Task: For the entries below, report every line that includes the word "agent".

Data shown:
○ ○ ○ ○ ○

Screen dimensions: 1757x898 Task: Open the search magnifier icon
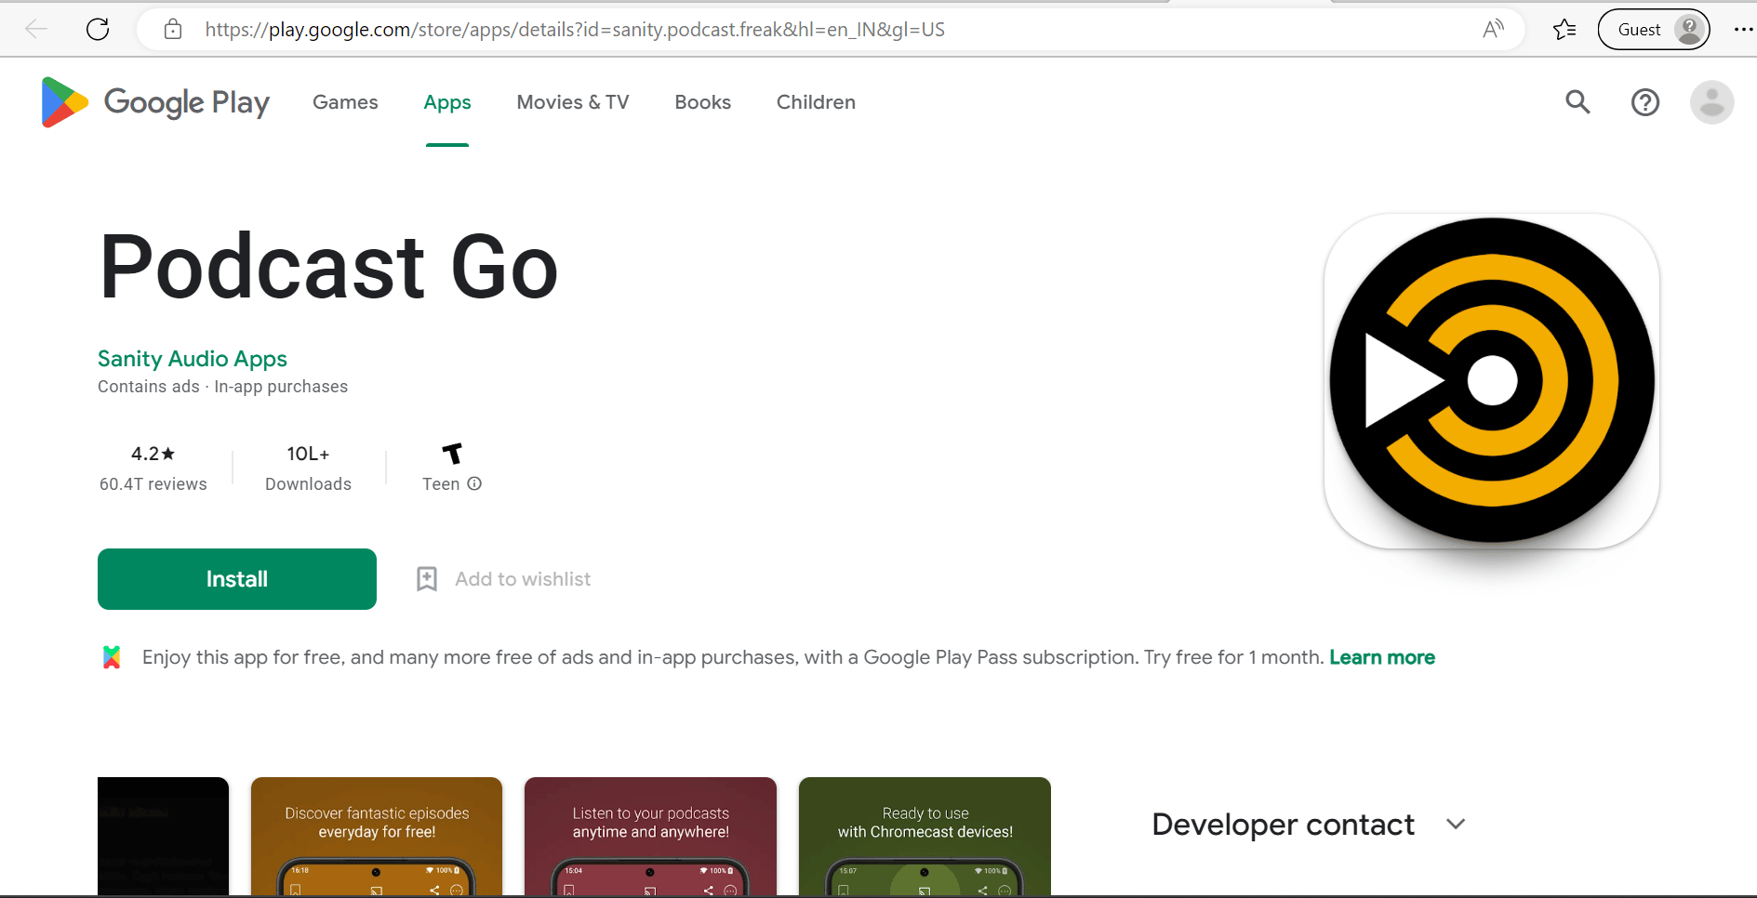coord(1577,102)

○ ○ ○ ○ ○

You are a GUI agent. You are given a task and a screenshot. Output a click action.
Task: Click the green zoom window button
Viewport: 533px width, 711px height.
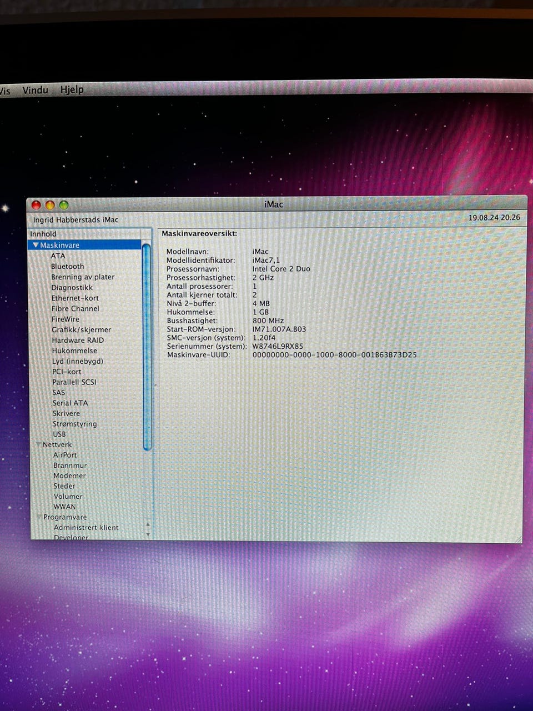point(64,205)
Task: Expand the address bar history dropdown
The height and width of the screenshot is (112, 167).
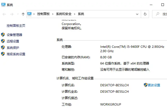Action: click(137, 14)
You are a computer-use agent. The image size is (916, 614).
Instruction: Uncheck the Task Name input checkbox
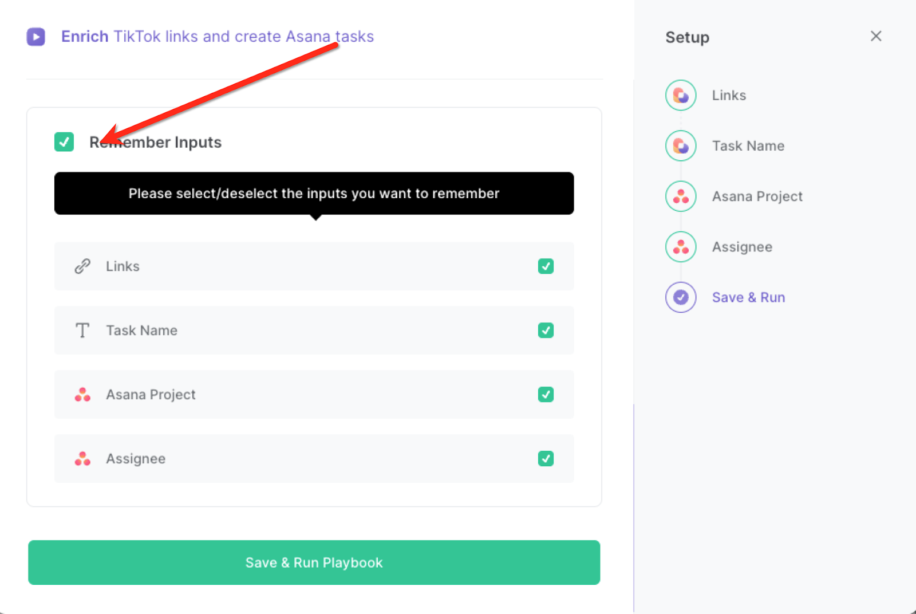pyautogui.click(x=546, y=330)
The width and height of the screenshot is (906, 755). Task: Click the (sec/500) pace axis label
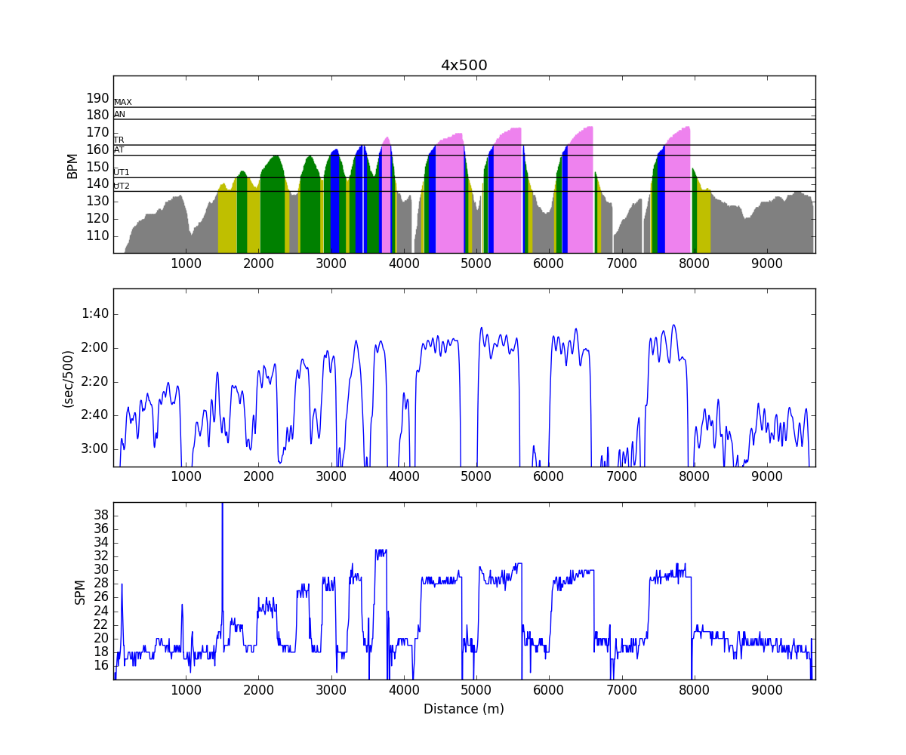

○ ○ ○ ○ ○

Answer box:
You are a GUI agent. You are given a task and a screenshot. Output a click action.
You are a computer-use agent. The image size is (916, 614).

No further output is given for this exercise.